§ **What you will do**: Return the lines below that carry the word "computer".

§ **Data for processing**:
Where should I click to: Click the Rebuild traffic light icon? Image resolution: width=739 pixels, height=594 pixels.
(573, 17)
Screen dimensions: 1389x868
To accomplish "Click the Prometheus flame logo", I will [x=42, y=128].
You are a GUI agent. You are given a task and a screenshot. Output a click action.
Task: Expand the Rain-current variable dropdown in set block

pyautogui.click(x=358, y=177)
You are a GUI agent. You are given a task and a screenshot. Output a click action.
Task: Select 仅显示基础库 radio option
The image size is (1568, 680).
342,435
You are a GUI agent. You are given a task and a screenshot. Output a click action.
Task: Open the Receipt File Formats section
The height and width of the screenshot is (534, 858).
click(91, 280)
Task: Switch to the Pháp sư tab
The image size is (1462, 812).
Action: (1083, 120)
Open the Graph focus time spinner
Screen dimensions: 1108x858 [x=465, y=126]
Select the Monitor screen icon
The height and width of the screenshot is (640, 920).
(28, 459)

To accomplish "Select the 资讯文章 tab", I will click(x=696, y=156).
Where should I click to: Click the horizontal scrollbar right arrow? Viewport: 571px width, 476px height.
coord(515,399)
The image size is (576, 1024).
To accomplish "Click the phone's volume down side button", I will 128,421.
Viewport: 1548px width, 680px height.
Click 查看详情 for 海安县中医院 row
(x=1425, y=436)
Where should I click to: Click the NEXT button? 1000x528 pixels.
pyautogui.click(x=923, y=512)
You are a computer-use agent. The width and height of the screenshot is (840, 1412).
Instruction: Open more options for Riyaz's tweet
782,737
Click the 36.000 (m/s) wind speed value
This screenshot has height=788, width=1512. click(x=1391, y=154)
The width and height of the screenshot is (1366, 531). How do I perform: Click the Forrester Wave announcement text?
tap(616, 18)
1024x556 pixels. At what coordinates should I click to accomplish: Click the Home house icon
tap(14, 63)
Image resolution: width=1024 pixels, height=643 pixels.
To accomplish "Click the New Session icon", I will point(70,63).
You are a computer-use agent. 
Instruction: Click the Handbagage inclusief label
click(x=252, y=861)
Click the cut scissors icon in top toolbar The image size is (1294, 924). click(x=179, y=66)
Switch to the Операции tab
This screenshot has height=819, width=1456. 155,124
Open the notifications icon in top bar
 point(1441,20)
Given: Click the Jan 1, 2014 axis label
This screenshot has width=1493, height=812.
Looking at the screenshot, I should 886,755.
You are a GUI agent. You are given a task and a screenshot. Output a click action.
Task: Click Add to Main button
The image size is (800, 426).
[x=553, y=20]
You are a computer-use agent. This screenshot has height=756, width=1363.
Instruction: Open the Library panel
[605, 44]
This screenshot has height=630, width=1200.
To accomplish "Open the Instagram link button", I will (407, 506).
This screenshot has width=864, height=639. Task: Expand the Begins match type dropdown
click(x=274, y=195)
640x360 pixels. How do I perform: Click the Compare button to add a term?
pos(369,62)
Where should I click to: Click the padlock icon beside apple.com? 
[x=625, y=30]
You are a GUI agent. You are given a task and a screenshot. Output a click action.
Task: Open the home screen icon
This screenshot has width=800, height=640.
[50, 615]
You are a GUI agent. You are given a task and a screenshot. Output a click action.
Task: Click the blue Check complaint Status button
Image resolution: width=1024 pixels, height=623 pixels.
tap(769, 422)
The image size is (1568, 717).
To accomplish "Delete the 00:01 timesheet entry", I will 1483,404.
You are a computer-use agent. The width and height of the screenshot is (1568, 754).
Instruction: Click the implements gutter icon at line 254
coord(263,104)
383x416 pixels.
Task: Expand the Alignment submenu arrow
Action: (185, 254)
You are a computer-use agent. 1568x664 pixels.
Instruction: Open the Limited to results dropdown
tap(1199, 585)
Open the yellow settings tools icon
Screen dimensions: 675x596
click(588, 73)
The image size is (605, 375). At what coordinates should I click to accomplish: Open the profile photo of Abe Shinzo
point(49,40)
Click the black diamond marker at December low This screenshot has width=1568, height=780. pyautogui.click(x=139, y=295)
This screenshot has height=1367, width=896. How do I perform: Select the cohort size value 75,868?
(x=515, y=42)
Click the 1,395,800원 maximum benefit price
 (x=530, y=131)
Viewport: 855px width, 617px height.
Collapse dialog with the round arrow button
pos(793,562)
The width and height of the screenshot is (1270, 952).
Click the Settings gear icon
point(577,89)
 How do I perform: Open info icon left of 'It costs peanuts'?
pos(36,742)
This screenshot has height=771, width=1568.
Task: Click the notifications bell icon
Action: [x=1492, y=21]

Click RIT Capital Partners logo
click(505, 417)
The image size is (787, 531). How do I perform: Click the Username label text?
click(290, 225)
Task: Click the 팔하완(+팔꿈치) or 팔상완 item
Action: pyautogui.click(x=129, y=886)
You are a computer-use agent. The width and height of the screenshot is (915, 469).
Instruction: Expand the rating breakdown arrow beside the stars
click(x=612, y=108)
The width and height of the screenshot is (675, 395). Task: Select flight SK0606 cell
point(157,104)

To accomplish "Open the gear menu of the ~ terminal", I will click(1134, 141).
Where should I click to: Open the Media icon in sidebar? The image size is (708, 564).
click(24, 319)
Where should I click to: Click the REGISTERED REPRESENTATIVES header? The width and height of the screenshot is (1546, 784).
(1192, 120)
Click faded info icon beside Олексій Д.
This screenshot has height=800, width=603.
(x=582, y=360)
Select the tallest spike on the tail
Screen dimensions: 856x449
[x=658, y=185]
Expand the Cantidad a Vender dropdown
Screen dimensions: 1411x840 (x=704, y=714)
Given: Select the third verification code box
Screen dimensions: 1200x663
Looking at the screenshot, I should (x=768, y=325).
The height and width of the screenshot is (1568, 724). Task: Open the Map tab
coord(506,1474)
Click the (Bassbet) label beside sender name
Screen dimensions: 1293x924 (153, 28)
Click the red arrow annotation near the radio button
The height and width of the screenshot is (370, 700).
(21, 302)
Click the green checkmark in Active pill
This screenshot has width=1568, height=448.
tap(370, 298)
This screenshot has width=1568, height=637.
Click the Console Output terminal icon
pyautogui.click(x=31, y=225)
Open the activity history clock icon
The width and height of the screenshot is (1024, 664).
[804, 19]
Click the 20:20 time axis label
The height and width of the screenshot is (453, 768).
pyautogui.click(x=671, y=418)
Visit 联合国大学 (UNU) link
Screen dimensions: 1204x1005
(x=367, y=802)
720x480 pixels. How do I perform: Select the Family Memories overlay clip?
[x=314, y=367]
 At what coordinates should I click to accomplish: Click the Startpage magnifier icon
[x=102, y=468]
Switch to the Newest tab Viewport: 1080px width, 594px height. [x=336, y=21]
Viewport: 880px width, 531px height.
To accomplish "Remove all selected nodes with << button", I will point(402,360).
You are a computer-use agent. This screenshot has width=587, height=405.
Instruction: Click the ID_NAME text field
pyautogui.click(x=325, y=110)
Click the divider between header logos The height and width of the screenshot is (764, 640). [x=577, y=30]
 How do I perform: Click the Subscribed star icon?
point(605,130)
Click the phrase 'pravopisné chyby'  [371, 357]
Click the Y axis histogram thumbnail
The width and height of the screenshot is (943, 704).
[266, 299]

§ **Answer section**:
You are a computer-use agent. The width and height of the screenshot is (840, 1412).
You are a computer-use agent. 
You are a computer-use agent. This screenshot has height=756, width=1363.
You are a computer-use agent. The width and height of the screenshot is (1568, 754).
You are a computer-use agent. 1568x664 pixels.
You are a computer-use agent. The width and height of the screenshot is (915, 469).
You are a computer-use agent. This screenshot has width=587, height=405.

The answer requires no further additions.